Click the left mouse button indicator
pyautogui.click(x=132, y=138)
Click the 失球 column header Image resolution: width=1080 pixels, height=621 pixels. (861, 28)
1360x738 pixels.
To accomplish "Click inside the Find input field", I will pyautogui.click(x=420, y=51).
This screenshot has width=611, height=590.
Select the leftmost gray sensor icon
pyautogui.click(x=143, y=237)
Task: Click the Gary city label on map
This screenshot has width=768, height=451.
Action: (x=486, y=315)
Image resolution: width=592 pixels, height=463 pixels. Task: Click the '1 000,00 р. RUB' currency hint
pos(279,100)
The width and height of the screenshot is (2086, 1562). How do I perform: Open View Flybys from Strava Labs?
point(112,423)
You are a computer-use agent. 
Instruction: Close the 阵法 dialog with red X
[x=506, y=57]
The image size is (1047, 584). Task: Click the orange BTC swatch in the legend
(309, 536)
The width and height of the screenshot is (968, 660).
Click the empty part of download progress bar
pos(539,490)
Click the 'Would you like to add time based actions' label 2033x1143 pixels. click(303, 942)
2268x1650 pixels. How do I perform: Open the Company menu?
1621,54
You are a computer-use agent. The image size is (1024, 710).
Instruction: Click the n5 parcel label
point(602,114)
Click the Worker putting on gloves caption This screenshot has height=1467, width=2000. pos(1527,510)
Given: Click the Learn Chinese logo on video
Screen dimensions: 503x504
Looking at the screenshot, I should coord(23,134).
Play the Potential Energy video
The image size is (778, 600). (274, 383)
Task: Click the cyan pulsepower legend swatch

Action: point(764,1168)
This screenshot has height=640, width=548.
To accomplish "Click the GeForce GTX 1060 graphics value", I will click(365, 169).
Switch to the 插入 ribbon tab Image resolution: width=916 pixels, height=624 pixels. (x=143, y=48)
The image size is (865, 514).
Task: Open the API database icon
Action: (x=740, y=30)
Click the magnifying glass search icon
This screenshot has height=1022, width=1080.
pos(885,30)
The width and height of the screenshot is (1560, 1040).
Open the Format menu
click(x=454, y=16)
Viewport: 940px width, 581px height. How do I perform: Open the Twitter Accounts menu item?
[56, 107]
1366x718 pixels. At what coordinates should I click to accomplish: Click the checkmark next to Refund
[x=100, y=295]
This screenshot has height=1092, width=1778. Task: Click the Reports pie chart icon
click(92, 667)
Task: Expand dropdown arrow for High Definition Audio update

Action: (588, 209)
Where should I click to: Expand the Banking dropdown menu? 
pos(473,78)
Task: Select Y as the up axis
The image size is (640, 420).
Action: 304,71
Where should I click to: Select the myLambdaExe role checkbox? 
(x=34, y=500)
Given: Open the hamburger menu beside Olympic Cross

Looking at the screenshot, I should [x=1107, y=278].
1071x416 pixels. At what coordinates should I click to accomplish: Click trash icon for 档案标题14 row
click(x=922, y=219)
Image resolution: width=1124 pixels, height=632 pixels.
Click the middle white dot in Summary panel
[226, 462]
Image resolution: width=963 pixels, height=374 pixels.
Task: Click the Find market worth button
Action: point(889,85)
-*-*-
**WHAT YOU NEED TO DO:** Please retype the listing above line for line, with no changes.

**FINAL RESULT:**
Click the left mouse button indicator
pyautogui.click(x=132, y=138)
Click the 失球 column header Image resolution: width=1080 pixels, height=621 pixels. (861, 28)
1360x738 pixels.
To accomplish "Click inside the Find input field", I will pyautogui.click(x=420, y=51).
This screenshot has width=611, height=590.
Select the leftmost gray sensor icon
pyautogui.click(x=143, y=237)
Task: Click the Gary city label on map
This screenshot has width=768, height=451.
Action: (x=486, y=315)
Image resolution: width=592 pixels, height=463 pixels. Task: Click the '1 000,00 р. RUB' currency hint
pos(279,100)
The width and height of the screenshot is (2086, 1562). How do I perform: Open View Flybys from Strava Labs?
point(112,423)
You are a computer-use agent. 
Instruction: Close the 阵法 dialog with red X
[x=506, y=57]
The image size is (1047, 584). Task: Click the orange BTC swatch in the legend
(309, 536)
The width and height of the screenshot is (968, 660).
Click the empty part of download progress bar
pos(539,490)
Click the 'Would you like to add time based actions' label 2033x1143 pixels. click(303, 942)
2268x1650 pixels. How do I perform: Open the Company menu?
1621,54
You are a computer-use agent. The image size is (1024, 710).
Instruction: Click the n5 parcel label
point(602,114)
Click the Worker putting on gloves caption This screenshot has height=1467, width=2000. pos(1527,510)
Given: Click the Learn Chinese logo on video
Screen dimensions: 503x504
Looking at the screenshot, I should coord(23,134).
Play the Potential Energy video
The image size is (778, 600). (274, 383)
Task: Click the cyan pulsepower legend swatch

Action: point(764,1168)
This screenshot has height=640, width=548.
To accomplish "Click the GeForce GTX 1060 graphics value", I will click(365, 169).
Switch to the 插入 ribbon tab Image resolution: width=916 pixels, height=624 pixels. (x=143, y=48)
The image size is (865, 514).
Task: Open the API database icon
Action: (x=740, y=30)
Click the magnifying glass search icon
This screenshot has height=1022, width=1080.
pos(885,30)
The width and height of the screenshot is (1560, 1040).
Open the Format menu
click(x=454, y=16)
Viewport: 940px width, 581px height. How do I perform: Open the Twitter Accounts menu item?
[56, 107]
1366x718 pixels. At what coordinates should I click to accomplish: Click the checkmark next to Refund
[x=100, y=295]
This screenshot has height=1092, width=1778. Task: Click the Reports pie chart icon
click(92, 667)
Task: Expand dropdown arrow for High Definition Audio update

Action: (588, 209)
Where should I click to: Expand the Banking dropdown menu? 
pos(473,78)
Task: Select Y as the up axis
The image size is (640, 420).
Action: 304,71
Where should I click to: Select the myLambdaExe role checkbox? 
(x=34, y=500)
Given: Open the hamburger menu beside Olympic Cross

Looking at the screenshot, I should [x=1107, y=278].
1071x416 pixels. At what coordinates should I click to accomplish: Click trash icon for 档案标题14 row
click(x=922, y=219)
Image resolution: width=1124 pixels, height=632 pixels.
Click the middle white dot in Summary panel
[226, 462]
Image resolution: width=963 pixels, height=374 pixels.
Task: Click the Find market worth button
Action: point(889,85)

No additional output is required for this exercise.